In questi giorni al Parlamento Europeo si discute sull’introduzione di una tassa sulla carne per contrastare i cambiamenti climatici,  sostenuta da diversi studi che dimostrano  come i vari tipi di dieta e gli allevamenti intensivi abbiano un impatto significativo sull’ambiente. 

L’eccezionalità di questa proposta è data dal fatto che è la prima ad essere definita “tassa di sostenibilità” e la prima tassazione su un cibo non considerato “junk food”.

Se la proposta dovesse essere approvata, verrebbe introdotta gradualmente nell’arco dei prossimi dieci anni, causando un aumento di prezzi e un calo dei consumi.

In particolare è previsto un aumento di:

  • + 0,47 cent/€ per 100 gr di vitello
  • + 0,36 cent/€ per 100 gr di maiale
  • + 0,16 cent/€ per 100 gr di pollo

E  si prevede che entro il 2030  i consumi di carne bovina potrebbero ridursi del 67%, quelli di carne suina del 57% e quelli di carne di pollo del 30%. 

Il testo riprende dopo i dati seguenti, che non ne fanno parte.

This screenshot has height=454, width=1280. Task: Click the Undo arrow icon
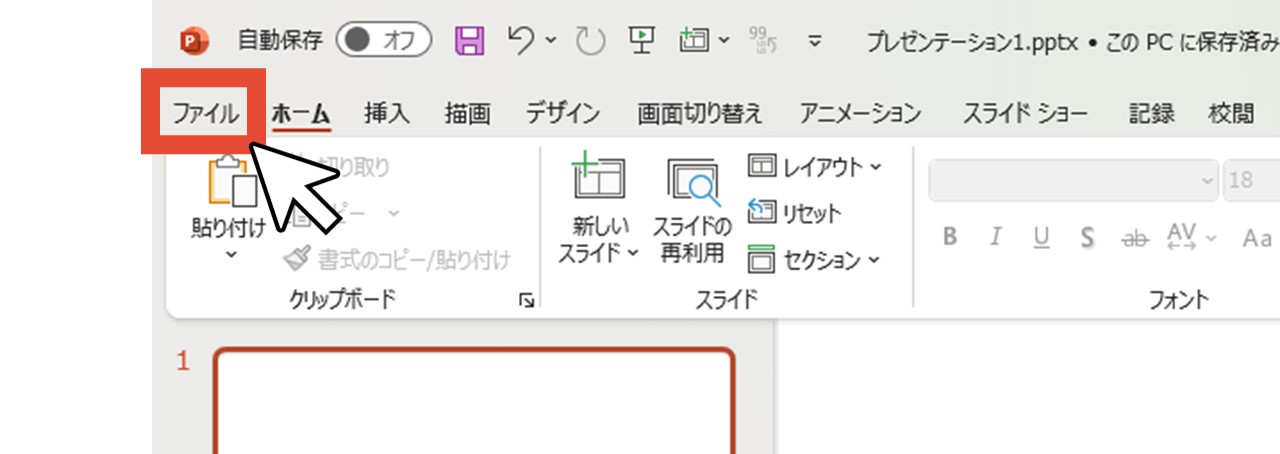[521, 41]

Dal punto di vista ambientale, il problema principale è l’efficienza complessiva dell’allevamento intensivo, caratterizzato da uno sbilanciamento tra input e output, poiché i costi e gli impatti  sono maggiori dei benefici. 

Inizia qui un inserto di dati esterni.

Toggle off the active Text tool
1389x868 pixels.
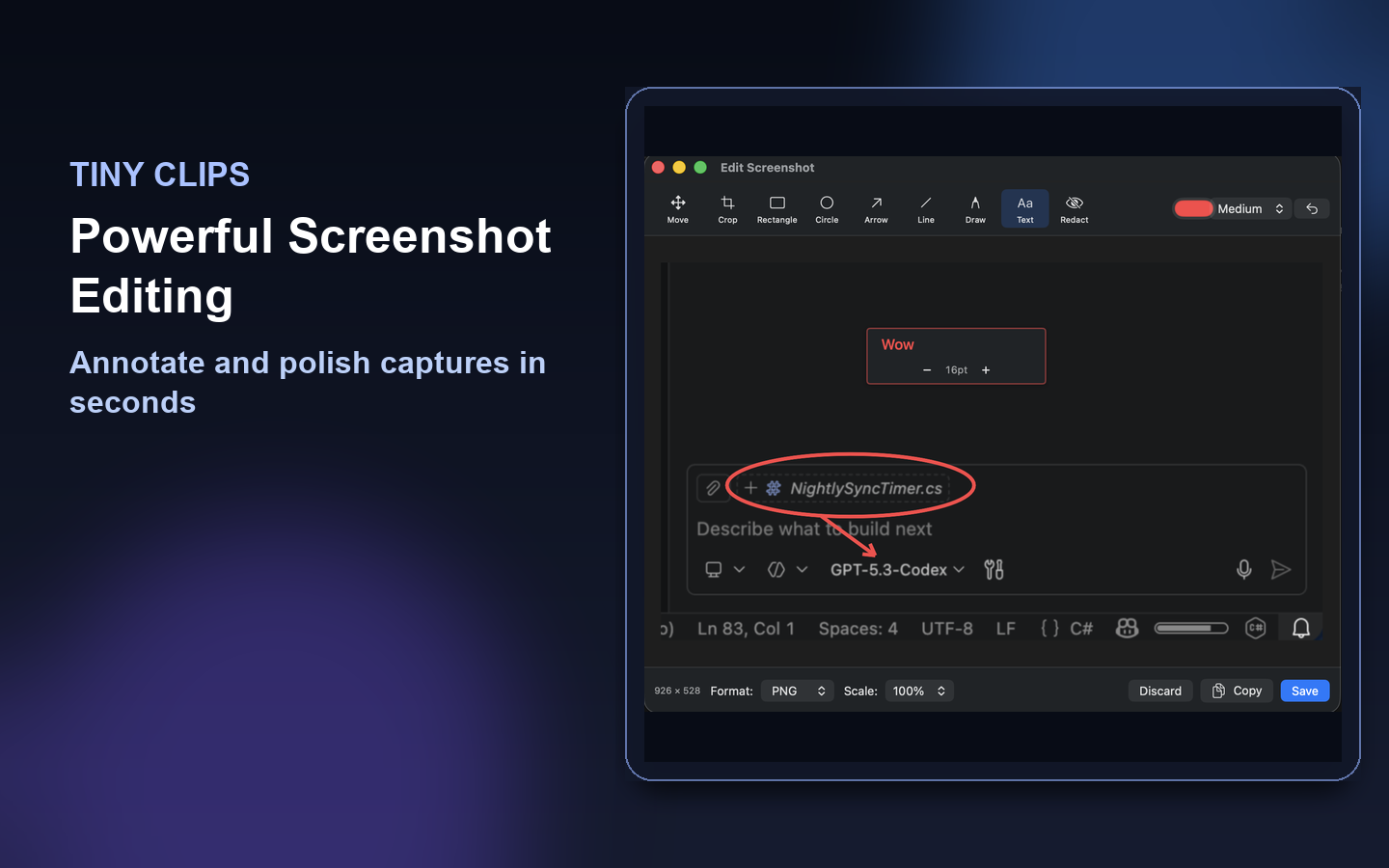[1024, 207]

Grazie alla tassazione si avrebbe una diminuzione di 120 milioni di tonnellate di CO2 e si recupererebbero 32 miliardi da reinvestire nell’agricoltura, per sostenere gli allevatori a convertire la propria attività e adottare metodi di produzione più sostenibili. Inoltre, parte dei profitti potrebbero essere usati per sostenere l’agricoltura dei Paesi maggiormente colpiti dai cambiamenti climatici.

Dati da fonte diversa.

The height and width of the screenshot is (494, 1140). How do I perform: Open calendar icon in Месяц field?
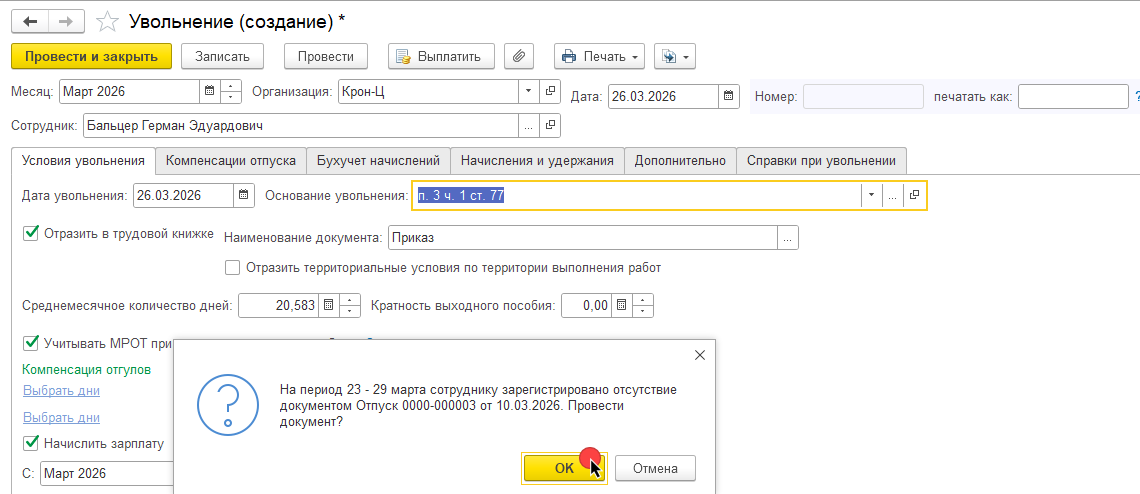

A livello sanitario,  con le tasse si recupererebbe circa il 70% dei 285 miliardi di dollari spesi globalmente ogni anno per curare le patologie favorite dal consumo eccessivo di carne rossa (diverse forme di tumore, malattie coronariche, ictus e diabete di tipo 2). 

 

In Italia, dove la tassa colpirebbe il 93% delle persone, Coldiretti afferma che i consumi di carne sono già in calo,  con un consumo di 79 chilogrammi pro-capite, dato tra i più bassi in Europa. Oltre a ciò, è in atto un’importante svolta verso la qualità, con il 45% dei cittadini che privilegia le produzioni nazionali, con una crescita dell’acquisto di carni con marchio Dop, Igp o altre certificazioni di origine e quelle di razze storiche italiane. Questa attenzione per la qualità si è diffusa insieme alla consapevolezza sul benessere degli animali e sulle diverse metodologie zootecniche.

 

A livello globale, le alternative alla tassazione potrebbero essere:

  1. una forma di progresso tecnologico in grado di ridurre fortemente le emissioni degli allevamenti;
  2. la diffusione di prodotti di origine vegetale sostitutivi della carne.